Just wondering what's preferable for mounting a CPU fan. Should it pull the hot air off (pulling cooler air in through the fins), or should it blast cooler air down through the fins, pushing warmer air out the sides?

I'm asking only because my CPU fan just recently bit the dust, and I had to replace it. I noticed that it was set to pull air off of the heatsink, rather than blow down on it. Chances are that during a cleaning session, it was put on backwards. I've always thought that they were to blow air down onto the heatsink.

It's a nice, old copper Thermaltake Spark7, and kept my processor cool enough to run even without the fan (though I could do nothing beyond looking at websites).

Just curious. The new one's setup to blow on the heatsink. 8)


----------



## jnob (Nov 22, 2005)

It should blow onto the heatsink, it will move more air that way.


----------



## UncleMacro (Jan 26, 2005)

Nothin' personal, but I run fans sucking air through the heatsink all the time and I've never seen a temperature difference between sucking and blowing. In short, sucking doesn't suck.



I do it so I can rig a duct so the fan sucks cool air through the heatsink and blows warm air out the back of the case rather than exhausting it into the case. The big yellowish thing is the fiberglass air duct on the top of the heatsink.


----------



## TheUnlimited (Dec 12, 2005)

Thanks for the quick responses, guys. I'll leave it as it is right now, I suppose. ^_^

It's a bit noisy, since it doesn't auto-regulate the fan speed like the stock Spark7 fan. But at least I can DO things with the computer now. 8)

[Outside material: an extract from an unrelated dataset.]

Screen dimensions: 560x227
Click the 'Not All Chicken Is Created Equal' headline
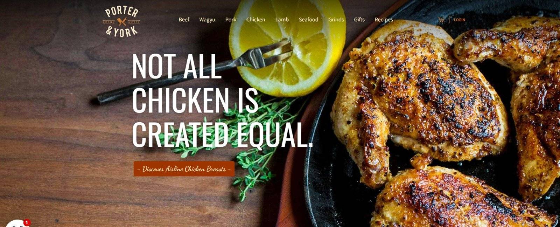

That's quite a setup you've got there, UncleMacro. Did you custom make the duct? I also see the Arctic Silencer Rev.3. Got one on my Radeon too. 

I would consider doing a little hot-rod duct work on the case, but it's not worth it at this point, considering I may build a new unit this summer.


----------



## UncleMacro (Jan 26, 2005)

TheUnlimited said:


> That's quite a setup you've got there, UncleMacro. Did you custom make the duct? I also see the Arctic Silencer Rev.3. Got one on my Radeon too.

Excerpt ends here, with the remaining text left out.